## Exercise goal
Exact copy, no pictures: set down the lines from the one holding "At what coordinates" through the final line of the records below.

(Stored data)
# # # # # # #

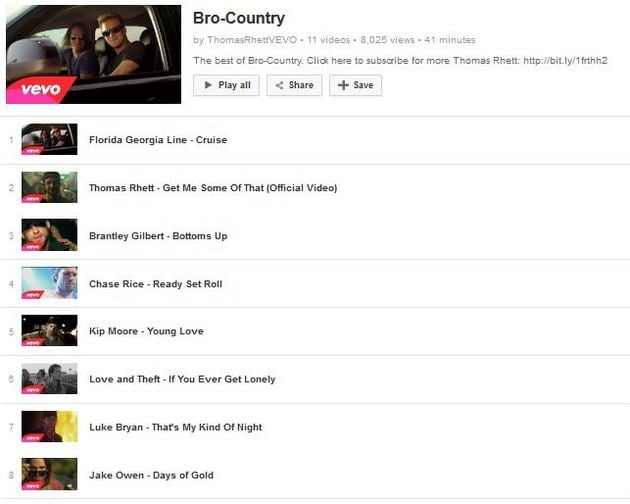Viewport: 630px width, 504px height.
Task: Save the playlist with the Save button
Action: pyautogui.click(x=356, y=85)
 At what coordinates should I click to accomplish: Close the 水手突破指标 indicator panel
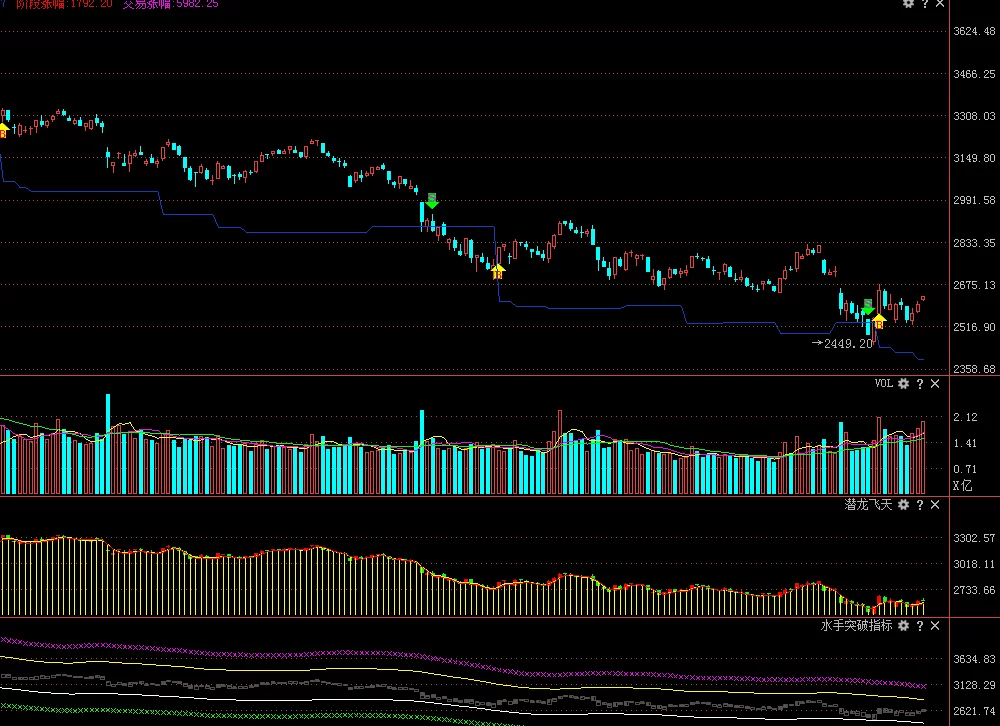click(x=935, y=626)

# # # # # # #

## Solution to this task
 At what coordinates should I click to accomplish: Close the 水手突破指标 indicator panel
click(x=935, y=626)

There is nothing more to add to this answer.